Diferencia en la capacidad de hibridación de amplificados del gen CFTR
Resumen
INTRODUCCIÓN: La fibrosis quística (FQ) es una de las enfermedades genéticas mortales más frecuentes en la raza caucásica.
Afecta a múltiples órganos y sistemas, especialmente el aparato respiratorio, el páncreas, las glándulas sudoríparas y el sistema
reproductor masculino. Si bien esta enfermedad genética es causada por más de 1000 mutaciones del gen regulador de la
conductancia de transmembrana de la fibrosis quística (CFTR), existe una mutación mayoritaria, la deleción de tres pares de bases
que codifican un único aminoácido (fenilalanina) en posición 508 (mutación DF508). Hasta el presente, en nuestra región, la
detección de mutaciones del gen CFTR se realiza mediante PCR seguida de corrida electroforética en gel agarosa y tinción con Gel
red. En búsqueda de alternativas diagnosticas se está desarrollando una técnica basada en hibridación con sondas, de la cual surge
el presente trabajo consistente en la siembra de amplificados de diferentes tamaños de regiones del gen CFTR y su posterior
detección con sondas específicas marcadas.
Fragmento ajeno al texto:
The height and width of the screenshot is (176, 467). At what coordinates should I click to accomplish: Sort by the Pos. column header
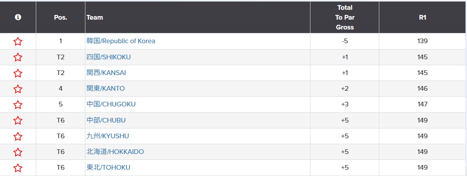click(61, 17)
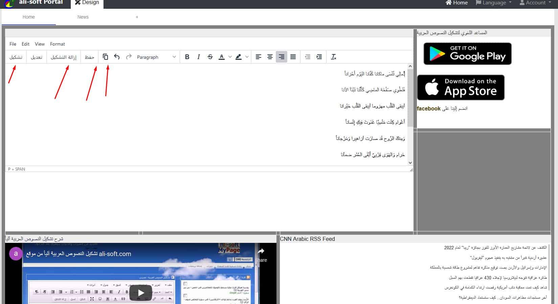Apply Italic formatting
Image resolution: width=558 pixels, height=304 pixels.
point(199,57)
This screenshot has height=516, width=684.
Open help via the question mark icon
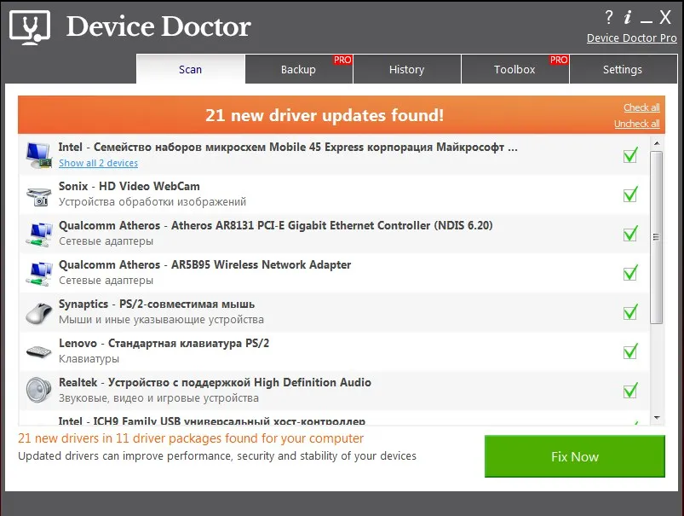[610, 16]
-MATERIALES Y MÉTODOS: Se realizó la extracción de ADN a partir de muestras de sangre entera anticoagulada con EDTA de
individuos sanos (no portadores de mutaciones causantes de fibrosis quística), previo consentimiento informado, utilizando el método
con CTAB. Se amplificó el ADN extraído mediante pcr utilizando los primers obtenidos analizando la secuencia del gen normal y
mutado CFTR del banco de datos de mutaciones del gen de Fibrosis Quístia. El primer par de primers permite amplificar una región
de 138 pb del gen CFTR (gen normal) ó de 135 pb para el gen mutado (DF508). El segundo par de primers permite amplificar una
región de 713 pb del gen CFTR (gen normal) ó de 710 pb para el gen mutado (DF508). Se sembraron en punto los amplicones
obtenidos en membranas de nylon. Luego se llevó a cabo el proceso de hibridación enfrentando los amplicones sembrados a una
sonda específica biotinilada a 58°C. Se lavaron las membranas y se detectó la sonda con estreptavidina conjugada con HRP. El
revelado de la sonda se realizó con solución de Luminol y peróxido en la oscuridad a temperatura ambiente. Luego las membranas
fueron expuestas directamente a un film RX. Se reveló el film de RX pasando sucesivamente por soluciones de revelado, lavado y
fijado y se dejó secar.
-RESULTADOS, DISCUSIÓN Y CONCLUSIONES: Los amplicones de 138 y 713 pares de bases correspondientes al gen CFTR,
resultantes de las PCR ensayadas, se corrieron en gel de agarosa al 1,5% con tinción de Gel red. Con estos se llevó a cabo la
hibridación con la sonda específica. El amplicón de 713 pb dió un resultado positivo (aparición de botón negro en placa radiográfica).
Al enfrentar la misma sonda al amplicón de 138 pb no se obtuvo hibridación, es decir, el resultado fue negativo (ausencia de botón
negro en placa radiográfica). Estos ensayos de hibridación con ADN de individuos sanos, no portadores de gen mutado, evidencian
la mayor capacidad de hibridación de la sonda con un amplicón de gran tamaño y permitiría aplicar los ensayos a muestras de ADN
homocigotas (individuos enfermos) y heterocigotas (individuos portadores) para mutaciones causantes de fibrosis quística. En
conclusión, los resultados obtenidos brindan información necesaria para continuar con el desarrollo de la técnica.